Scott Hamilton & Triology at Frankie's before the studio
Hamilton, turning 70 this year, has played with everyone from Rosemary Clooney to Benny Goodman
When Cory Weeds introduced saxophonist Scott Hamilton with Triology – the group of Miles Black, Bill Coon, and Jodi Proznick – for the second of two nights at Frankie's on June 28, 2024, he mentioned the occasion when he first heard Hamilton play. He heard him in 1990 at the Cultch; "My dad was forcing me to get into jazz [...] that was the first international concert I saw," he said. "I was completely blown away."
Hamilton, who will turn 70 later this year, has played with everyone from Rosemary Clooney to Benny Goodman. He has dozens of albums as a leader, and they don't make a tone like his anymore, sensitive like Lester Young as it falls down long, smooth lines. Here's a beautiful cut I found from around the time I was born that shows it:
This isn't the first time that Hamilton has played with Proznick and Black. While writing, when I was trying to figure out what my "first international concert" was, I searched for "2010 vancouver international jazz festival". I was wrong: it was actually the 2011 festival which was my first. But I found this about 2010:
I don't know who wrote this piece, but it claims that Hamilton appeared at the Cellar that year, playing with the Oliver Gannon quartet of the time which included Black and Proznick.
This bit also amused me:
'The last several tunes of the first night's late set featured saxophonist (and Cellar proprietor) Cory Weeds who this correspondent had heard and reported on earlier in the Festival when he led his own group at the club. Hamilton generously asked Weeds to choose what key he'd like to play "I Thought About You." Weeds nervously replied "Whatever key it's in." (Weeds at set's end when introducing Hamilton admitted to the crowd, "I can't tell you how difficult it is going to the school of Scott Hamilton... I just went!")'
As a Canadian piano-guitar-bass trio, Triology is inevitably downstream of the Oscar Peterson Trio.
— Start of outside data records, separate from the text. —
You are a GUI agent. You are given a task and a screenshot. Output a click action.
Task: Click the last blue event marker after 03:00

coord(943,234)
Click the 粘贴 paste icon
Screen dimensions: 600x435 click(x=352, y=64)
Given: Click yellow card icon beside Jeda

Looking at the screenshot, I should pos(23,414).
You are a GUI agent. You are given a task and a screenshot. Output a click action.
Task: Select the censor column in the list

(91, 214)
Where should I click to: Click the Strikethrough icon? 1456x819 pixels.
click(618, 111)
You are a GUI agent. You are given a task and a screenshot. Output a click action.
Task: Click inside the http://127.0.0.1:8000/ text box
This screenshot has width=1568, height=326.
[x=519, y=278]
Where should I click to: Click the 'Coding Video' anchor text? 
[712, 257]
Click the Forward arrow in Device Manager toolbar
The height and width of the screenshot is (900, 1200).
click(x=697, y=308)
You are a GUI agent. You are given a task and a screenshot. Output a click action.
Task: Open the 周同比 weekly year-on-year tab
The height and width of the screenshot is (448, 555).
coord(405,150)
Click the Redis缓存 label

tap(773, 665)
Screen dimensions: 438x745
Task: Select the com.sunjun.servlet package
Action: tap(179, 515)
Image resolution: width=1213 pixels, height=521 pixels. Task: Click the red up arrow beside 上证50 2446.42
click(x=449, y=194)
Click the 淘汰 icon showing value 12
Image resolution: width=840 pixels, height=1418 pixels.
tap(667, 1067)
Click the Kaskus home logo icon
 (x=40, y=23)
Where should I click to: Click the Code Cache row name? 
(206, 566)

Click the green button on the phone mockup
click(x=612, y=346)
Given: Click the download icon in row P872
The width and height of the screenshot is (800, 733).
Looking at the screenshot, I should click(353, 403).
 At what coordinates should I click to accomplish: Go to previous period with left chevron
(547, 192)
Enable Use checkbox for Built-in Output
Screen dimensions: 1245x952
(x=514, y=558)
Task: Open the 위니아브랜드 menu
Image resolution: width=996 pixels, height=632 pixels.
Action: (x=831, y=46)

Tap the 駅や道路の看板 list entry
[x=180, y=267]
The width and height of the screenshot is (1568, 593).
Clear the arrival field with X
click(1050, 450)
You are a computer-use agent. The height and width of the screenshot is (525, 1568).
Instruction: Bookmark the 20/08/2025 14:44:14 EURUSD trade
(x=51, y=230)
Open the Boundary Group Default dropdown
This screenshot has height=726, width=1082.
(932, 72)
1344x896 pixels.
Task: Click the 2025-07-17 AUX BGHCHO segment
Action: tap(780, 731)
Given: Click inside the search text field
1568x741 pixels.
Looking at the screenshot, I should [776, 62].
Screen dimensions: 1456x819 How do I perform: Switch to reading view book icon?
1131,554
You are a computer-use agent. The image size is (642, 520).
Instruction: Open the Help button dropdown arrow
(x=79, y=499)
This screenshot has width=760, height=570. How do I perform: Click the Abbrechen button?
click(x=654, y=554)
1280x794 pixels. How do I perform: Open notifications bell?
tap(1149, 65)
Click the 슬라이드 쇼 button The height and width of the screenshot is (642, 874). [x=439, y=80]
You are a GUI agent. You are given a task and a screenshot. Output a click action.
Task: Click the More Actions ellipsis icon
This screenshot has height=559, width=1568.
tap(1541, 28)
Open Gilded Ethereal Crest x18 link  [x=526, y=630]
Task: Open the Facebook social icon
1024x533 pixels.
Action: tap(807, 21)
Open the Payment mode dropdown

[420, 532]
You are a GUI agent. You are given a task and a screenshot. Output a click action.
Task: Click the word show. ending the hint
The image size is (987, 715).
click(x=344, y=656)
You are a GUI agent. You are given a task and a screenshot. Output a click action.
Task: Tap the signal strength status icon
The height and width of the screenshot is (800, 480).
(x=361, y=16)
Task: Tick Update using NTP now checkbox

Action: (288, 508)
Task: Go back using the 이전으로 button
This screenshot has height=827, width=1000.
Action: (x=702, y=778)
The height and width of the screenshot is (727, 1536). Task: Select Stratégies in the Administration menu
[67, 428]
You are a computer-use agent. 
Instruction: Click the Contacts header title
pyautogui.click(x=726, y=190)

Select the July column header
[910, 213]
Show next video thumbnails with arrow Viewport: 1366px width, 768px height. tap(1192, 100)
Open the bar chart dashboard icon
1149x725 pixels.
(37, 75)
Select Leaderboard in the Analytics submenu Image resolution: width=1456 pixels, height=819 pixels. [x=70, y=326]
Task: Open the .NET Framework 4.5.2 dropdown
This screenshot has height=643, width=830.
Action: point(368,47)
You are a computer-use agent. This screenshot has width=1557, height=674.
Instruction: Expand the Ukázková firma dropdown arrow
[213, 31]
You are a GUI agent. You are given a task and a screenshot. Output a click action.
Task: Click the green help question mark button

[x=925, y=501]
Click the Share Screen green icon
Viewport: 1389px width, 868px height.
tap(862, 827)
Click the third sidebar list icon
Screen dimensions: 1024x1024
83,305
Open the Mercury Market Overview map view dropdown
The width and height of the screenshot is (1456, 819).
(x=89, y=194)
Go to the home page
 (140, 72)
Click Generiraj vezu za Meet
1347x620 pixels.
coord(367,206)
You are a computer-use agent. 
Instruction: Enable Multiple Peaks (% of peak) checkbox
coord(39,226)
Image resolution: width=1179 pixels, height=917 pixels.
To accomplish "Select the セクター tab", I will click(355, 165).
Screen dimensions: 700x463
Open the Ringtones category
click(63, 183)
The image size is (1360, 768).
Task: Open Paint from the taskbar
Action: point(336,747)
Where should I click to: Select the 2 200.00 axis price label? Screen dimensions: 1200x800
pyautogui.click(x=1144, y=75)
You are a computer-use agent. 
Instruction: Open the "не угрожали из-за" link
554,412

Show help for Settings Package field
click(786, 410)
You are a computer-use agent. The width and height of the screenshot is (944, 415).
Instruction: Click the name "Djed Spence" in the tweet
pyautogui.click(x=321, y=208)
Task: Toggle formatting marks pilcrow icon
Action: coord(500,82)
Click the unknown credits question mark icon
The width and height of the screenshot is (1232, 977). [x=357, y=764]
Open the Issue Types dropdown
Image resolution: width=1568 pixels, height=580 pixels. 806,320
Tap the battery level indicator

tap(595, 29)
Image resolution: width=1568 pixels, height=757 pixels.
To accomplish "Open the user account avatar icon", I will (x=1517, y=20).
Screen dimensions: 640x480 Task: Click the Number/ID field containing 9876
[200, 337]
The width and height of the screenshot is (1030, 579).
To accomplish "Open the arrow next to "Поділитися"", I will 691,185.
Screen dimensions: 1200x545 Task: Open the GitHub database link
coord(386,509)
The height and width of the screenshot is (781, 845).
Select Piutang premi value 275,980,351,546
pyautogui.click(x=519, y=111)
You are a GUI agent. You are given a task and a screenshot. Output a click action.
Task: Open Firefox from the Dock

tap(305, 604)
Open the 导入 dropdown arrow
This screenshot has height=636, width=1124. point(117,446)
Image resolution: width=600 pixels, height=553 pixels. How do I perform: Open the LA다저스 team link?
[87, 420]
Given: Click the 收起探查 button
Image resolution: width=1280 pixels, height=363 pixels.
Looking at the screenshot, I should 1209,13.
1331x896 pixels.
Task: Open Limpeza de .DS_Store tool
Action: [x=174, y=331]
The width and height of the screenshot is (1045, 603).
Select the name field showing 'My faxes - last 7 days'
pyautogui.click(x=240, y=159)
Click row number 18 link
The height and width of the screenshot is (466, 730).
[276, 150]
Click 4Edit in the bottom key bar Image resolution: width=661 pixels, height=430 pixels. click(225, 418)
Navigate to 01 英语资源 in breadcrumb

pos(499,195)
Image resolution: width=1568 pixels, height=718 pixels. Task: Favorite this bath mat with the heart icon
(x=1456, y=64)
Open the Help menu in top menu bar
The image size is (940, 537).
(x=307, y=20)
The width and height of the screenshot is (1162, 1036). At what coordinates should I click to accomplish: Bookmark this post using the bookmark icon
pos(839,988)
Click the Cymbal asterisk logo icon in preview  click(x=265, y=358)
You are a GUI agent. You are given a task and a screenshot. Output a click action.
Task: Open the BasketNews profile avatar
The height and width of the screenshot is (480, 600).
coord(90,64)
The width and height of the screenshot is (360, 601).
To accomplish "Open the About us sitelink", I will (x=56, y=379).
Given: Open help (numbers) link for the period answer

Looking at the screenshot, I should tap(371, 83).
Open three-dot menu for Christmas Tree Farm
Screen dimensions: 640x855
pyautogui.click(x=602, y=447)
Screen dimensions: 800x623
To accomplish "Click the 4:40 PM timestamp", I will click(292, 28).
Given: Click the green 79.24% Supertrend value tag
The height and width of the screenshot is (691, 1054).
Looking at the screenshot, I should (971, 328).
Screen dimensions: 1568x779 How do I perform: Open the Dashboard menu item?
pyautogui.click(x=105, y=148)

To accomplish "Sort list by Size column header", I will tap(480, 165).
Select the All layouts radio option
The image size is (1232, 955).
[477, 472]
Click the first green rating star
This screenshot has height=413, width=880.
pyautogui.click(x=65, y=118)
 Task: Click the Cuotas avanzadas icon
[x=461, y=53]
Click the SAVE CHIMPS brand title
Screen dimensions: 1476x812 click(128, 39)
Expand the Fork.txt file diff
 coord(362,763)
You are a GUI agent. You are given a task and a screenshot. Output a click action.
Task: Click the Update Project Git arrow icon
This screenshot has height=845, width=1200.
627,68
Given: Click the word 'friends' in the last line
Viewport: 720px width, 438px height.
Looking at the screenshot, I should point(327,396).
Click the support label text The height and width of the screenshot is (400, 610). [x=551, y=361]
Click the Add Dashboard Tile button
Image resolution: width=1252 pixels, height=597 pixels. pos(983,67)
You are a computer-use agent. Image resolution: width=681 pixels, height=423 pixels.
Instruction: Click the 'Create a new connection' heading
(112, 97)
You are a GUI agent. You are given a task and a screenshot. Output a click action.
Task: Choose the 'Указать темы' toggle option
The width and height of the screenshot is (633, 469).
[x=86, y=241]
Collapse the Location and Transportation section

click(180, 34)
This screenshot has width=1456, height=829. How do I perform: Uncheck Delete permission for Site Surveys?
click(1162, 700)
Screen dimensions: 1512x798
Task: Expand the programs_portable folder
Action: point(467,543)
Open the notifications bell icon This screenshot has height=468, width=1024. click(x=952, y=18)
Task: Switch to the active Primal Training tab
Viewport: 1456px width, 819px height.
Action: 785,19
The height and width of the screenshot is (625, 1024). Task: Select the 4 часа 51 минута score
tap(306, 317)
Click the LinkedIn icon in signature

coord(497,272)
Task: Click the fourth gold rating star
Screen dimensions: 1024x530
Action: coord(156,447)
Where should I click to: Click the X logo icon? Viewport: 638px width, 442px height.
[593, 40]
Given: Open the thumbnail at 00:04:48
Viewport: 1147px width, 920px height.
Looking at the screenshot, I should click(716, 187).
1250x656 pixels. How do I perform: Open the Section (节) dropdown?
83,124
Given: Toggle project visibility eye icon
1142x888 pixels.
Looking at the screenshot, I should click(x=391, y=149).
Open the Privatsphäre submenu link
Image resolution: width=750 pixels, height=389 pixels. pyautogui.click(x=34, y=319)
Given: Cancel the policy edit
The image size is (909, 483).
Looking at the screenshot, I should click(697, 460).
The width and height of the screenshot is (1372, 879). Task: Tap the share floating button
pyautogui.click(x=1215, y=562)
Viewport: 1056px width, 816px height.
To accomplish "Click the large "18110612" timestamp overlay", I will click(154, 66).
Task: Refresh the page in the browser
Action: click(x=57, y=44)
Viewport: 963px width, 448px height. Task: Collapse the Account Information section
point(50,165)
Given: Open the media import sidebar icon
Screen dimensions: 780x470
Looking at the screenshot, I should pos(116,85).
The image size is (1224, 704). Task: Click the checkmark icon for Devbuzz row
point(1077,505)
Looking at each player individually, however, makes the differences more apparent. Black's piano playing might be closer to Nat King Cole's from the Cole trios of this instrumentation than to Peterson's. The influence of Ray Brown – whom Hamilton played with – on Proznick was a frequent talking point in her Foundations quartet late-2000s era, though the last decade-and-a-half has seen her cover so much ground as one of our great bassists that to continue making the reference would be reductive. And Bill Coon on guitar: you definitely notice the dynamic playing he gets to do with today's technology versus the drummeresque Basie-band chord chunking on many Peterson Trio recordings.
A fun comparison record to this gig with the same instruments and mellow mood: Stan Getz and the Oscar Peterson Trio, recorded 1957. Check out the guitar on "Bronx Blues" for a counterpoint to what I said about chunking above.
Hamilton joked that this listening-room crowd was "too quiet" and matched that reverence by leading a touching two sets of chilled-out balladry and expression, mixed in with some blowing that hearkened back to the transition between the swing era and bebop. Here's most of what he and Triology played a week ago tonight:
- "I've Never Been in Love Before", my personal go-to standard, at a slow-medium tempo
- "Luna", an original midtempo waltz by Proznick with colourful chords on the turn-around.
- "Moose the Mooche", which Hamilton said he would "fake through"; he did at first, but he got it all down just before the first solo. Great blues-forward soloing by Proznick!
- "Poinciana", extremely low-key with Black pacing the arrangement along via energetic piano chording.
- "When I Fall in Love", a breathy ballad like Ben Webster (who really is the first saxophonist in my mind when I think Oscar trio plus one).
- "Summer Wind": the guitar indeed did that chunking and made for a heavy swing groove.
- "I've Just Seen Her": I didn't know this tune, a request from Cory according to Hamilton. Here's a version by Bill Charlap.
- "Slow Road", an original by Bill Coon that felt Basie-ish.
- "Cherokee" at a downright reasonable tempo. When Proznick soloed, you could hear her foot tapping quite audibly – that's how attentive the audience was and how sensitive the band's default volume stayed during the gig. It was actually nice to hear that the foot-tapping wasn't perfectly metronomic and instead pulsed with the movement of the band.
- "Mack the Knife" as an encore of sorts, a funny choice but in keeping with the gig's vintage vibe.
The ensemble entered Monarch Studios on Sunday, June 30 after the two-nighter to record a forthcoming album for Cellar Music. Who knows how many of these tunes, and other material from night one like "After You've Gone" or "Pure Imagination", will make the album.
In the original email version of this story, I said that only Miles Black and not Jodi Proznick had played with Scott Hamilton.